Getting There Is the Point
The Eyre Peninsula doesn’t give itself to you easily, which is most of its appeal. Port Lincoln is a five-hour drive from Adelaide or a short flight, and once you’re out on the peninsula proper — heading west toward Coffin Bay, north toward the Nullarbor — the roads thin and the distances between fuel stops become relevant information. I checked the range on my hire car with more frequency than usual.
That separateness has preserved something. The peninsula’s coastline — alternating between white-sand beaches, limestone cliffs, and sheltered gulfs — has the quality of place that hasn’t been entirely processed for tourism. Coffin Bay National Park, at the southwestern tip, has tracks passable only by four-wheel drive and beaches where you spend an afternoon without seeing another person.
Coffin Bay Oysters
The reason people who don’t otherwise think about oysters know the name Coffin Bay is simple: the oysters here are exceptional, and they’re exceptional because of where they grow. The bay is cold, clean, nutrient-rich, and tidal — the oysters spend years tumbling in mesh cages as the tides cycle, developing shells that are dense and meat that has a salinity and sweetness in specific proportion.
I did an oyster tour with a local farmer who pulled cages from the water and opened them on the spot with a knife and a confidence that comes from doing something thousands of times. The oysters were cold from the water, metallic at first hit and then sweet and briny, with an aftertaste that lingered. I ate them with nothing. You don’t need anything with a Coffin Bay oyster.

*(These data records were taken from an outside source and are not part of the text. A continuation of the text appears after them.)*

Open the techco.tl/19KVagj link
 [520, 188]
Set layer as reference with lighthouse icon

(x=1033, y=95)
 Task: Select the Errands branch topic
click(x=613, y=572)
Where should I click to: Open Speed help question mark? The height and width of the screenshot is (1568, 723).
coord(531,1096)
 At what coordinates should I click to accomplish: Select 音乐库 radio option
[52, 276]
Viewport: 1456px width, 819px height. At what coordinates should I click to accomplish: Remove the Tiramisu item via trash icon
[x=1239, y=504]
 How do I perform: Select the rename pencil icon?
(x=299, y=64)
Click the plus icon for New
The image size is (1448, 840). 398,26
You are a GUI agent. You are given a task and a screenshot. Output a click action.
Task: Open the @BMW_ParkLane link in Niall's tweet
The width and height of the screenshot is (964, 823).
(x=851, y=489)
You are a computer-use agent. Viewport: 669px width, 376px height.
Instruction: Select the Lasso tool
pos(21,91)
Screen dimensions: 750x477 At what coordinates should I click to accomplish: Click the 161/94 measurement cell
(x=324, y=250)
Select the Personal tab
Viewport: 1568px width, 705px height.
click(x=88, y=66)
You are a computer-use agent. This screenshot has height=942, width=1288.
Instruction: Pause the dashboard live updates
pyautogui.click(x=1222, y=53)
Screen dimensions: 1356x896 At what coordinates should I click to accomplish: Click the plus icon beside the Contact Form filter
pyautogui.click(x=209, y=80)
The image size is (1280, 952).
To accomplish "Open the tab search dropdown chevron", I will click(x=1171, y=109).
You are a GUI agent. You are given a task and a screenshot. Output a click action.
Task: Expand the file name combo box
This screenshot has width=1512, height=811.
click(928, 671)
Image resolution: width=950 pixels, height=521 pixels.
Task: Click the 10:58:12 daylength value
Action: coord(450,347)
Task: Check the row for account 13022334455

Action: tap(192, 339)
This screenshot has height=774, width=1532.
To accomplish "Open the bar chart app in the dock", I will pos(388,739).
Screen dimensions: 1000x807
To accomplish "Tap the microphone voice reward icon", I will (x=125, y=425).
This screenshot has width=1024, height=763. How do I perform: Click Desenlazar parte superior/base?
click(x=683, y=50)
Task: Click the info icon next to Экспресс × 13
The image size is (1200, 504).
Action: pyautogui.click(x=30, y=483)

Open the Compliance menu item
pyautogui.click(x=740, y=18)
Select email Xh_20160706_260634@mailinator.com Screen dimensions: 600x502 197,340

Port Lincoln and the Seafood Economy
Port Lincoln is the largest tuna-fishing port in Australia and takes this status seriously. The Tunarama Festival in January involves, among other things, a tuna-throwing competition, which gives you a sense of the local culture. But the more sober and arguably more interesting aspect of Port Lincoln’s seafood economy is what ends up on the tables of the restaurants around the waterfront.
I had a plate of southern bluefin tuna crudo at a restaurant overlooking Boston Bay that stopped the conversation entirely. The fish had been caught that morning, which is the kind of thing that gets said often in fishing towns and usually isn’t quite true. In Port Lincoln it is true.
Swimming with the Predators
The Neptune Islands, offshore from Port Lincoln, are home to one of Australia’s largest populations of Australian sea lions and, consequently, one of the most reliable places in the world to observe great white sharks. There are operators running cage-diving excursions and, for the braver or perhaps more reckless traveller, freediving encounters.
I did the cage dive. I’m not sure what I expected — something perhaps more dramatic or cinematic. What I got was a four-metre white shark gliding past the cage with a kind of effortless directional calm, not especially interested in me, going about its morning. The experience was less terrifying than I’d prepared for and more awe-inducing than I’d expected. Those are different things.
When to go: November through April for warm water and the best diving and snorkelling conditions. March is ideal — post-summer heat, the oyster season in full swing, and enough visitor infrastructure operating without peak crowds. Winter closes some national park tracks and the sea can be rough; factor this in if boat trips are on the plan.